George is a recently widowed seventy-nine-year-old. He nearly made it as a rock star in the 1960s and he’s not happy. Tara is his teenage granddaughter and she’s taken refuge from her bickering parents by living with George. Toby is George’s son-in-law and he wants George in a care home.
George has two secrets. 1) He’s never revealed why his music career stalled. And 2) No-one knows just how much the disappointment of opportunities missed still gnaw at him. He craves one last chance, even at his age. When it presents itself, through the appearance of a long-lost distant relative – whose chequered past should set alarm bells ringing – he can’t resist.
For Tara, living with her grandfather is a way to find her own path and develop her own musical ambitions. She isn’t prepared for the clash between different generations and living in a strange house full of her grandfather’s memories – and vinyl records.
They get off to a shaky start. George takes an instant dislike to the sounds from her bedroom that seem more suited to Guantanamo Bay than anything he would call musical. But as time plays out, they find there are more similarities – neither know how to operate a dishwasher – than differences, and parallels across the generations slowly bring them to recognise their shared strengths. But when Toby inadvertently sets in motion a chain of events, it leaves Tara with the same dilemma her grandfather faced five decades before with the same life-changing choice to make
Thank you to Matador Books for a copy of this book – my thoughts about the book are my own.

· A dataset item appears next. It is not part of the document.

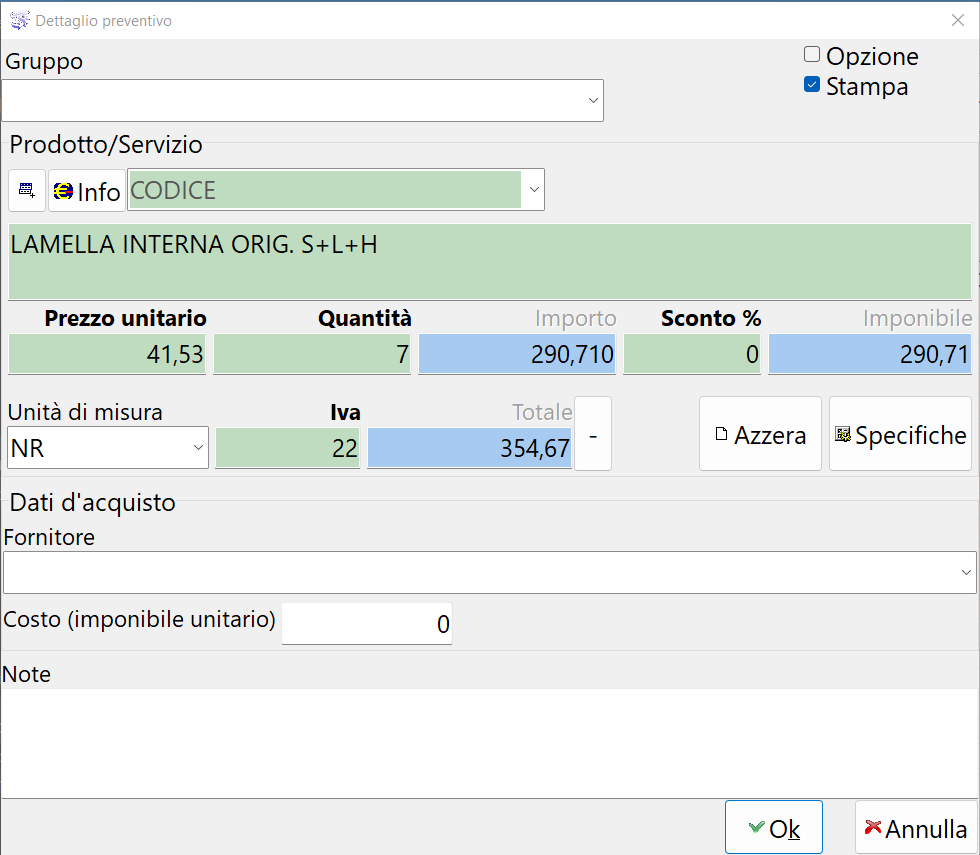
Task: Confirm with the Ok button
Action: tap(773, 828)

Having read the blurb on the back of the book, I was keen to find out more. This is the third book I’ve read this year with an elderly protagonist (main character) – the other books being Saving Missy and Away with the Penguins.
The story looks at George and his family after the recent loss of his wife. His son-in-law, the obnoxious Toby, is desperate to put his father-in-law into a retirement home. George finds a compromise by inviting his granddaughter Tara to share his house near her new University so she can keep an eye on him and report back to her mum, Bridget.

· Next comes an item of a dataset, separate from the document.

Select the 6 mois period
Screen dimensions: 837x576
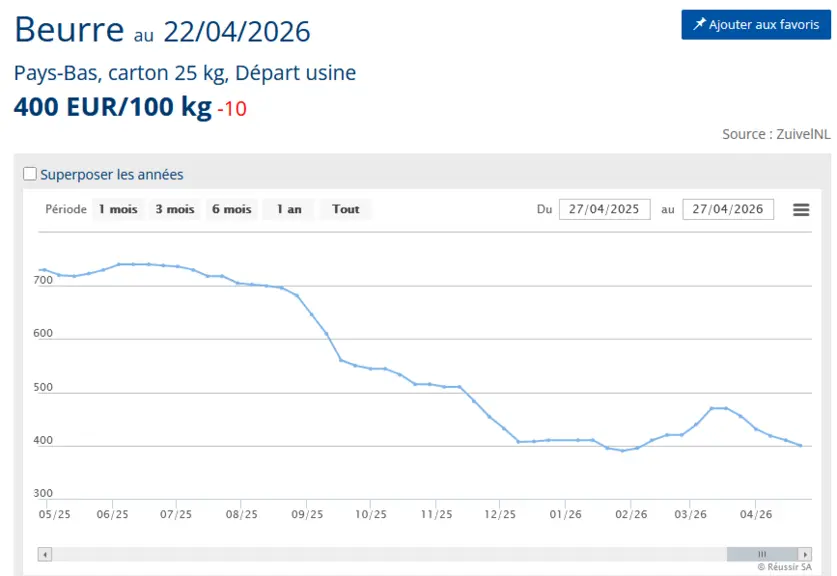pyautogui.click(x=232, y=209)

During the story, we find out more about how George’s dreams and ambitions in the music world were derailed, how Tara needs to find her own path in life (and not be railroaded by her boyfriend) and how Bridget needs to find some happiness. Tara and George develop a new relationship, based on their enjoyment of music.
There are lots of funny moments to make you laugh out loud but also heartbreaking moments too. As readers of my reviews know, I always appreciate a dog being included in the story and George has Hunter, his ageing Labrador. I also thoroughly enjoyed the music references and found myself watching Homeward Bound by Paul Simon on You Tube https://www.youtube.com/watch?v=WHI2nWdRdXw
This is a book I’m happy to recommend as a feel good but thought provoking read. Ideal for all ages.

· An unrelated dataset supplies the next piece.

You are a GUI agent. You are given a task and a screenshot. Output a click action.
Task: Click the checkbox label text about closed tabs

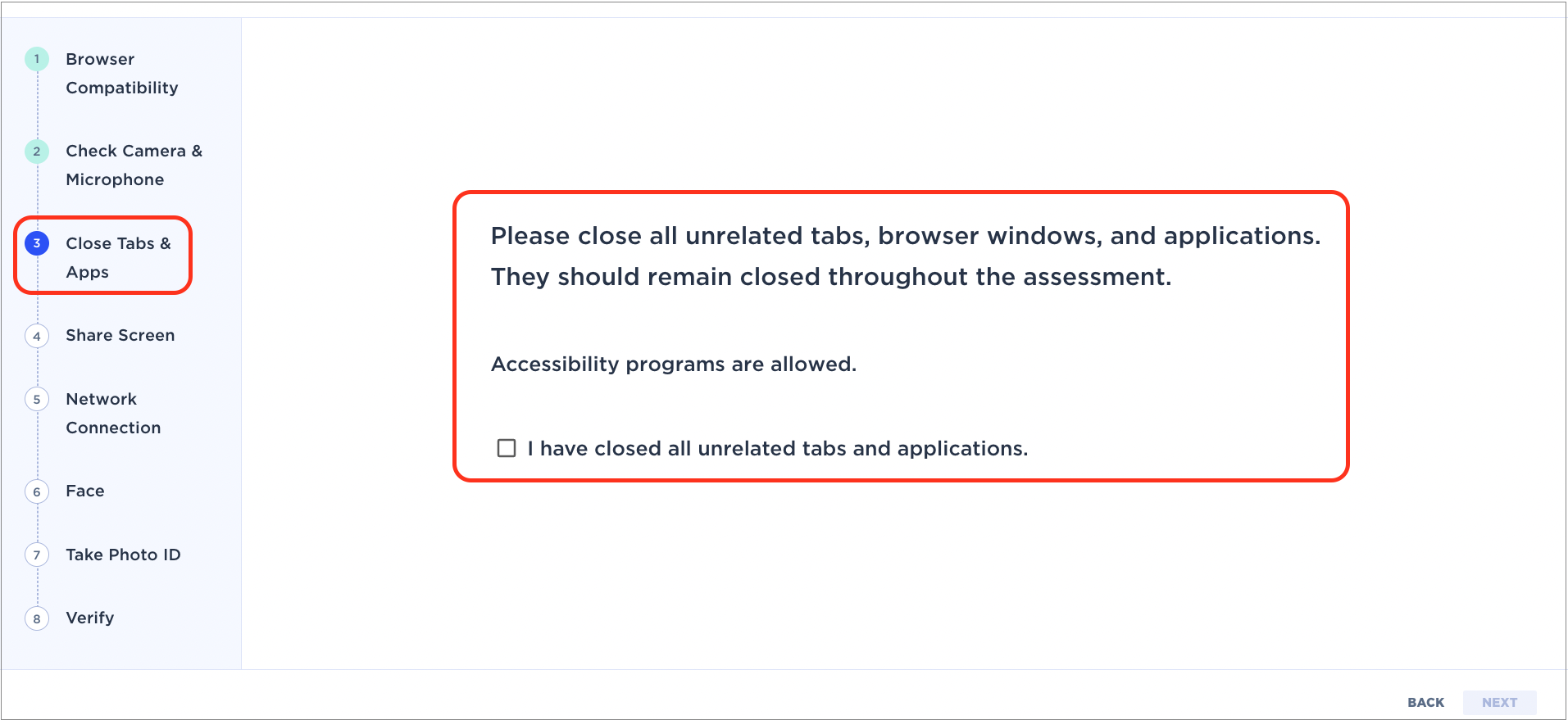(777, 449)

The author – Richard Smith:
Before I dedicated myself to writing my first novel (‘Homeward Bound’) I was a producer of TV commercials, sponsored documentaries and educational and promotional films. It took me around the world and into places not normally accessible to visitors – up to the top of the Elizabeth Tower to see Big Ben strike twelve, on a speed boat around the Needles and North Sea oil platforms, and to the Niger Delta in Africa . . . to name but a few. It’s been a privilege and made me a terrible tourist! While I always hoped my films were saying something useful and might even make a difference, rather worryingly two of them were featured in a British Library annual exhibition, ‘Propoganda’!
Writing the book meant giving up the filming (you can’t develop characters in a novel when there’s a video edit or a voice-over script to be delivered) and making writing a nine to five. My office was public libraries – free from distractions and with the discipline that I couldn’t go home until my laptop battery had run out of energy.
‘Homeward Bound’ is fiction but it’s based on things I’ve seen, experienced or learned through my life (I’m 70 going on a bit more) and hopefully, readers will recognise the characters in the novel, finding them loveable and interesting, while reminding them of the passing of time and the value of family.